(Recorded data)

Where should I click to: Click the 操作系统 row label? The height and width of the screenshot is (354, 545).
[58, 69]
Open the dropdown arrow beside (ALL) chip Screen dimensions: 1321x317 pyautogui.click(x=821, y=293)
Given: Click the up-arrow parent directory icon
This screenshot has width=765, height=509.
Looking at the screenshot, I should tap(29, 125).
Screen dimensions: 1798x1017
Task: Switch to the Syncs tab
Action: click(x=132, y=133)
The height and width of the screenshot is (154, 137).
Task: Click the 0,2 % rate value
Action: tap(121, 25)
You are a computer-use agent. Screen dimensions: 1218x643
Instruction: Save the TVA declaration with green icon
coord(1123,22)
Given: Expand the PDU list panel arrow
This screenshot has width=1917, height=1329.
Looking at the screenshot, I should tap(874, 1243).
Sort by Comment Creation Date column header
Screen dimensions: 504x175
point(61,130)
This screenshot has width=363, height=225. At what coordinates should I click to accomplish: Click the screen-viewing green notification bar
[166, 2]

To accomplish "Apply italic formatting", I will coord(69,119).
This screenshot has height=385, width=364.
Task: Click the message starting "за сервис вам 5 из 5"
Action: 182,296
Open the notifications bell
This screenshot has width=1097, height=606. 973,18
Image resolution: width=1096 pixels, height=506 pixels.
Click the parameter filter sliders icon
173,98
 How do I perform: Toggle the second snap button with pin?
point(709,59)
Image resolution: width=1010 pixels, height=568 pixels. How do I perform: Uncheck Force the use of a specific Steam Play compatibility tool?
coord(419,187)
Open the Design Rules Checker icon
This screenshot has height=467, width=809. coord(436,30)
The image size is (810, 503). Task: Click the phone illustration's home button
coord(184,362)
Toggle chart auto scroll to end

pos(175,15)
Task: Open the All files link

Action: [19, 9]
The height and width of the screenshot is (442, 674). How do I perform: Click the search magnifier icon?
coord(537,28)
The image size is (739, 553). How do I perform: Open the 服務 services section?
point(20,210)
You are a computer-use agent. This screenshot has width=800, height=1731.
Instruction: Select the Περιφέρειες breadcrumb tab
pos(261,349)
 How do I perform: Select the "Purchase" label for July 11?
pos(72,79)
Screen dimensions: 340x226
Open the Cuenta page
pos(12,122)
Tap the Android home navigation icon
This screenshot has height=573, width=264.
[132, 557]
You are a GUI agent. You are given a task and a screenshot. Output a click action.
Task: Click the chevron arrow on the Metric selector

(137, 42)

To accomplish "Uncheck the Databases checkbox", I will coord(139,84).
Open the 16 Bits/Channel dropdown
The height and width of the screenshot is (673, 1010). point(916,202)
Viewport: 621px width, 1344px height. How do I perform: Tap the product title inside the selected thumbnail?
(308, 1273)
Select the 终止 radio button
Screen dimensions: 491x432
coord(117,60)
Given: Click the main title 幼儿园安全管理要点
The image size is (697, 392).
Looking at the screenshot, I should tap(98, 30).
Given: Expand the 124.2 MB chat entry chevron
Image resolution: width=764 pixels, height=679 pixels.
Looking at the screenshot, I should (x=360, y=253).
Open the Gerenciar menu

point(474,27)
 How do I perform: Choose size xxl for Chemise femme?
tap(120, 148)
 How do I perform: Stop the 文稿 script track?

## PROBLEM TO SOLVE
Go through the data and copy every line that includes "agent".

## ANSWER TO THIS PROBLEM
You are a computer-use agent. Screen dimensions: 1218x643
You are a computer-use agent. This screenshot has width=800, height=1731.
You are a GUI agent. You are given a task and a screenshot. Output a click action.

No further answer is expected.